- Born: Golden Wheeler December 15, 1929 Baconton, Georgia, United States
- Died: July 20, 1998 (aged 68) Chicago, Illinois, United States
- Genres: Chicago blues, electric blues
- Occupations: Singer, harmonicist, songwriter
- Instruments: Vocals, harmonica
- Years active: Late 1940s–1998
- Label: Delmark

= Golden "Big" Wheeler =

American blues musician (1929–1998)

Golden "Big" Wheeler (December 15, 1929 - July 20, 1998) was an American Chicago blues and electric blues singer, harmonicist and songwriter. He released two albums in his lifetime and is best known for his recordings of the songs "Damn Good Mojo" and "Bone Orchard". He worked with the Ice Cream Men and Jimmy Johnson. He was the brother of the blues musician James Wheeler.

==Biography==
He was born Golden Wheeler in Baconton, Georgia. He left Georgia in 1941 and settled in Chicago, Illinois, in July 1954, where he befriended Little Walter. His enthusiasm for playing the harmonica began when he was working as a taxicab driver. One of his regular customers was the harmonica player Buster Brown, who later had a hit record with "Fannie Mae", in 1960. Wheeler fronted his own band by 1956, although he was a part-time musician, working for years as an auto mechanic to supplement his income and provide for his family.

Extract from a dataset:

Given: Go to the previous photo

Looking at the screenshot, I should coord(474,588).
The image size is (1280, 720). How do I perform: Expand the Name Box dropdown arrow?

In 1993, Wheeler released his first album, Bone Orchard, on which he was backed by a local band, the Ice Cream Men. Released by Delmark Records (Delmark 661), it recreated a 1950s feel, with backing two guitars and drums, but no bass guitar. The Ice Cream Men were Rockin' Johnny Burgin and Dave Waldman (guitars) and Steve Cushing (drums). The album was produced by Bob Koester.

His next album was Jump In (1997), with backing that provided a fuller sound, including his brother, James Wheeler, on guitar. Other musicians who played on the album were Baldhead Pete (drums), Allen Batts (piano) and Bob Stroger (bass), with Koester again producing.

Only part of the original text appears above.